Tuesday 29 January 2013

A Guide To Writing Romance - Part Four

If you fail to create conflict between your characters, you won’t have a story. However, when you’re planning your novel, it’s important to take into account the intensity of the conflict you intend to create, and whether it matches the kind of story you’re writing. If you’re writing a light-hearted romantic comedy, for instance, your level of emotional conflict would be far different to say a harrowing historical drama, where the intensity of the emotions are far heightened.

Read on for some useful tips on creating conflict from “The Guide To Writing Romance” online course:

Fourth Secret: Create conflict.
Your characters may be irresistibly drawn to each other, but something must keep them apart. 

You can’t construct a romance based on two people meeting, having a few happy times together – walks on the beach, going out with his friends (who all like her), meeting his mother (who approves) and finally tying the knot. What’s there to keep us reading?

The tension between the possibility of love and the threats to its success is what keeps us reading. Conflict doesn’t mean a few arguments and misunderstandings. If there’s a simple misunderstanding, your readers will wonder why the hell they don’t just speak to each other and clear it up.

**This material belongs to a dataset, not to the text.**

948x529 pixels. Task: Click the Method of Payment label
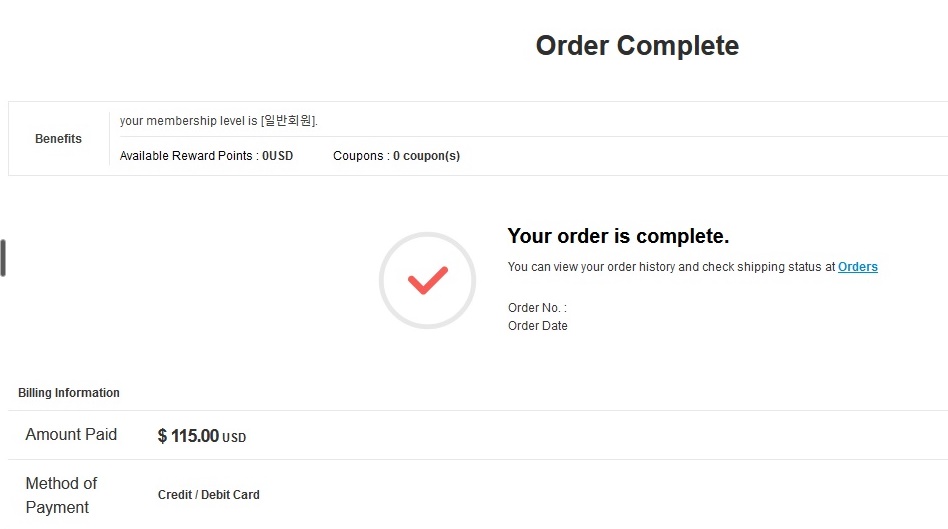61,495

And if they’re awful, cruel and far too arrogant with each other, we’ll hope they never do end up together.

The conflict must be considerable enough for us to fear they may never end up together. It could be that their emotional situations have set them at odds. Perhaps he finds it impossible to trust women or she has never been able to commit.

On the other hand, their goals and life plans may be in opposition and set them on a collision course. She’s the property developer, while he’s the biologist set on saving the habitat of a rare and endangered salamander.


 
 

Exercise:

Think back to the last romance you’ve read or romantic comedy you’ve seen. These might be the ones we prompted you to see in the last exercise. Or use a fresh lot. Why not? It is homework, after all.
 
Now, consider the tension that exists between hero and heroine. We know they ought to be together, but what holds them apart during the course of the story? Does it intensify? Is it darkest before the dawn? Just as you think it’s about to resolve, does another obstacle appear?